Thomas Rast <> writes:

>> I have been looking for such a command/option and no one gave me
>> sufficient answer. So this message should be considered as a feature
>> request. I had a situation where I had staged a file with a problem
>> solution in it, then I wanted to experiment with a different solution
>> so I had to revert the file to its HEAD state and I couldn't find a
>> way that preserves the staged state of that file.
> ...

"I have something worth saving, better than HEAD in some way
(e.g. contains fixes), in my index. I want to keep it while I
experiment an approach that is unrelated to it, so I want a clean
slate in the working tree from HEAD without disturbing the index".

At the first glance, that looks like a reasonable thing to ask, but
after thinking about it a bit more, I am not sure if it really is,
primarily because it is unclear what you can productively do to the
end result next.

Suppose you matched the working tree to HEAD while keeping a
valuable change in the index, and after working for a while, now
have finished the experiment and have something in your working

What is your next move?

If the end result in the working tree were "Nah, this other approach
does not work, trash it", you can checkout the working tree from the
index, so nothing is lost.

But if your result is _also_ something worth saving, what would you
do?  "git add" to update the index will trash the work that was in
the index, and that is by definition unrelated to what you worked on
in the working tree (you wanted to start from the version in the
HEAD, not from the version in the index, so the end result is likely
to lack the work you saved in the index).

That makes me think that "match working tree from HEAD bypassing
index" is not a very useful strategy, unless you are expecting a
failed experiment from the start.

As Thomas said, I think a more reasonable workflow would begin by
saving the "somewhat worth saving" state you have in your index as a
WIP commit, i.e.

        git commit -m wip

When I experiment starting from a clean slate (after saving away
such a WIP commit), I would then do this:

        git checkout HEAD^

to start at the state before the WIP commit and hack away.  As I do
not know how the experiment would go when I do this, I often do not
bother giving the experiment its own branch.

If the experiment does not seem to go in a productive direction, I
can simply "git reset --hard && git checkout -" to get rid of it.
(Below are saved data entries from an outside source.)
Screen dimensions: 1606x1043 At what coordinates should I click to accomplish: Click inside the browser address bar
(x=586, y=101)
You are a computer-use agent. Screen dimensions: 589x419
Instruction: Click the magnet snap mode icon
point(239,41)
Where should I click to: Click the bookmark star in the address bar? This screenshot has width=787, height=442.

On the other hand, if its direction shows promise but turns out to
be more involved than a quick hack, I can at that point decide to
give it its own branch with "git checkout -b newbranch".  Then I can
choose to keep working on it, or switch to other tasks after making
a wip commit on that new branch.

Or if the experiment results in a series of good and straightforward
changes that should come _before_ that original wip (which happens
very often), then I could do:

        git commit ;# maybe more commits.
        git cherry-pick @{-1} ;# the one stashed away
        git co -B @{-1}

to update the original branch and come back to it.  The state in the
original index may be a WIP, so I may then reset with

        git reset HEAD^

after the above.

> Is that a common enough issue to warrant a better solution than
>   git show HEAD:targetfile > targetfile
> which is how we would do it?

Or "git diff HEAD <paths> | git apply -R", which is a good trick to
learn.  You can inspect "git diff HEAD <paths>" to check what you
will lose and then add "| git apply -R" to actually revert it.